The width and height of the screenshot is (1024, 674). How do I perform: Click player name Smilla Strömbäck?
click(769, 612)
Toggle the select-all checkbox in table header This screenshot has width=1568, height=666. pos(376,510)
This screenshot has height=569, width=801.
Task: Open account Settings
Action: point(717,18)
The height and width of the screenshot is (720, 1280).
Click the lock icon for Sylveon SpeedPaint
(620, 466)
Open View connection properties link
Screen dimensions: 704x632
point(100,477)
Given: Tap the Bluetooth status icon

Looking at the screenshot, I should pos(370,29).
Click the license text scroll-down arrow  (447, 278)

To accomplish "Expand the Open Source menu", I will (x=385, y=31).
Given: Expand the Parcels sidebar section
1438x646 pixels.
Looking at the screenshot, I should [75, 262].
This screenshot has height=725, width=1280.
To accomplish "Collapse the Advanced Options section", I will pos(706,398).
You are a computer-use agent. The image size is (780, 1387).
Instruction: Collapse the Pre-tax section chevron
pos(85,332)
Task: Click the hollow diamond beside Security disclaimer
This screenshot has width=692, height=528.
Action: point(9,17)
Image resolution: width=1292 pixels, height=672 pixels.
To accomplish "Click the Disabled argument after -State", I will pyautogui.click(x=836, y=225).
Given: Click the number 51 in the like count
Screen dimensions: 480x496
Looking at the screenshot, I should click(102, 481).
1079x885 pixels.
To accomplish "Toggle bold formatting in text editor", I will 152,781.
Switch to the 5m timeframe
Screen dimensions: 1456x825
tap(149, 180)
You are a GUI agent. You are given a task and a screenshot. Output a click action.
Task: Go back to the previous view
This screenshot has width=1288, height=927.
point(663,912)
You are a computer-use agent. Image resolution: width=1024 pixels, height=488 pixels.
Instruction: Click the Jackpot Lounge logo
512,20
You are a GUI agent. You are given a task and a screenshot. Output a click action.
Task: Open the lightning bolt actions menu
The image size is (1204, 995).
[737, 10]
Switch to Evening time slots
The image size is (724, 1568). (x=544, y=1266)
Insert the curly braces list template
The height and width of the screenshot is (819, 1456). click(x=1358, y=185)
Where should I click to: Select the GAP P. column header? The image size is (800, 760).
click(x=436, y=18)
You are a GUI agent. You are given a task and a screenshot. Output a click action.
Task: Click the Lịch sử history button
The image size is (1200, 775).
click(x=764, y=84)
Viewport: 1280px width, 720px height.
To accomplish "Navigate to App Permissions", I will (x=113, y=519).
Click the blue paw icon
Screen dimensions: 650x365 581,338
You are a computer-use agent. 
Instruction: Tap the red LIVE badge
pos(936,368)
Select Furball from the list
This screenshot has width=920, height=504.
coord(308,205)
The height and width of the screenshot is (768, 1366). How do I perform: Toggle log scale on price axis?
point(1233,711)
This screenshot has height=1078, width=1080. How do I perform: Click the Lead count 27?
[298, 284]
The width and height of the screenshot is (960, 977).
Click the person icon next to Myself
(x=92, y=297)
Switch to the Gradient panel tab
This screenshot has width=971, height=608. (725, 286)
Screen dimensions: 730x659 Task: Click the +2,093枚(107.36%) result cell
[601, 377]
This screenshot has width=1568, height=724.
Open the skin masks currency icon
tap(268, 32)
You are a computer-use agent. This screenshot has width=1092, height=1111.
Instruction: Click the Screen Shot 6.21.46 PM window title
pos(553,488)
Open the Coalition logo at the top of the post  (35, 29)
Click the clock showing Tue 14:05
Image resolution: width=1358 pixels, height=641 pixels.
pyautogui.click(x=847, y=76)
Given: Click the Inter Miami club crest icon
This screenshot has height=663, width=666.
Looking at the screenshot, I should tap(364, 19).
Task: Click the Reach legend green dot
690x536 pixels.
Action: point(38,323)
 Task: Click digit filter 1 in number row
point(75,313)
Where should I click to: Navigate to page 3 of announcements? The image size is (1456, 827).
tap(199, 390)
.....
■ WHAT THIS TASK INVOLVES ■
Please restate the records in full, word for word.

■ RESPONSE ■
The width and height of the screenshot is (1024, 674). How do I perform: Click player name Smilla Strömbäck?
click(769, 612)
Toggle the select-all checkbox in table header This screenshot has width=1568, height=666. pos(376,510)
This screenshot has height=569, width=801.
Task: Open account Settings
Action: point(717,18)
The height and width of the screenshot is (720, 1280).
Click the lock icon for Sylveon SpeedPaint
(620, 466)
Open View connection properties link
Screen dimensions: 704x632
point(100,477)
Given: Tap the Bluetooth status icon

Looking at the screenshot, I should pos(370,29).
Click the license text scroll-down arrow  (447, 278)

To accomplish "Expand the Open Source menu", I will (x=385, y=31).
Given: Expand the Parcels sidebar section
1438x646 pixels.
Looking at the screenshot, I should [75, 262].
This screenshot has height=725, width=1280.
To accomplish "Collapse the Advanced Options section", I will pos(706,398).
You are a computer-use agent. The image size is (780, 1387).
Instruction: Collapse the Pre-tax section chevron
pos(85,332)
Task: Click the hollow diamond beside Security disclaimer
This screenshot has width=692, height=528.
Action: point(9,17)
Image resolution: width=1292 pixels, height=672 pixels.
To accomplish "Click the Disabled argument after -State", I will pyautogui.click(x=836, y=225).
Given: Click the number 51 in the like count
Screen dimensions: 480x496
Looking at the screenshot, I should click(102, 481).
1079x885 pixels.
To accomplish "Toggle bold formatting in text editor", I will 152,781.
Switch to the 5m timeframe
Screen dimensions: 1456x825
tap(149, 180)
You are a GUI agent. You are given a task and a screenshot. Output a click action.
Task: Go back to the previous view
This screenshot has width=1288, height=927.
point(663,912)
You are a computer-use agent. Image resolution: width=1024 pixels, height=488 pixels.
Instruction: Click the Jackpot Lounge logo
512,20
You are a GUI agent. You are given a task and a screenshot. Output a click action.
Task: Open the lightning bolt actions menu
The image size is (1204, 995).
[737, 10]
Switch to Evening time slots
The image size is (724, 1568). (x=544, y=1266)
Insert the curly braces list template
The height and width of the screenshot is (819, 1456). click(x=1358, y=185)
Where should I click to: Select the GAP P. column header? The image size is (800, 760).
click(x=436, y=18)
You are a GUI agent. You are given a task and a screenshot. Output a click action.
Task: Click the Lịch sử history button
The image size is (1200, 775).
click(x=764, y=84)
Viewport: 1280px width, 720px height.
To accomplish "Navigate to App Permissions", I will (x=113, y=519).
Click the blue paw icon
Screen dimensions: 650x365 581,338
You are a computer-use agent. 
Instruction: Tap the red LIVE badge
pos(936,368)
Select Furball from the list
This screenshot has width=920, height=504.
coord(308,205)
The height and width of the screenshot is (768, 1366). How do I perform: Toggle log scale on price axis?
point(1233,711)
This screenshot has height=1078, width=1080. How do I perform: Click the Lead count 27?
[298, 284]
The width and height of the screenshot is (960, 977).
Click the person icon next to Myself
(x=92, y=297)
Switch to the Gradient panel tab
This screenshot has width=971, height=608. (725, 286)
Screen dimensions: 730x659 Task: Click the +2,093枚(107.36%) result cell
[601, 377]
This screenshot has width=1568, height=724.
Open the skin masks currency icon
tap(268, 32)
You are a computer-use agent. This screenshot has width=1092, height=1111.
Instruction: Click the Screen Shot 6.21.46 PM window title
pos(553,488)
Open the Coalition logo at the top of the post  (35, 29)
Click the clock showing Tue 14:05
Image resolution: width=1358 pixels, height=641 pixels.
pyautogui.click(x=847, y=76)
Given: Click the Inter Miami club crest icon
This screenshot has height=663, width=666.
Looking at the screenshot, I should tap(364, 19).
Task: Click the Reach legend green dot
690x536 pixels.
Action: point(38,323)
 Task: Click digit filter 1 in number row
point(75,313)
Where should I click to: Navigate to page 3 of announcements? The image size is (1456, 827).
tap(199, 390)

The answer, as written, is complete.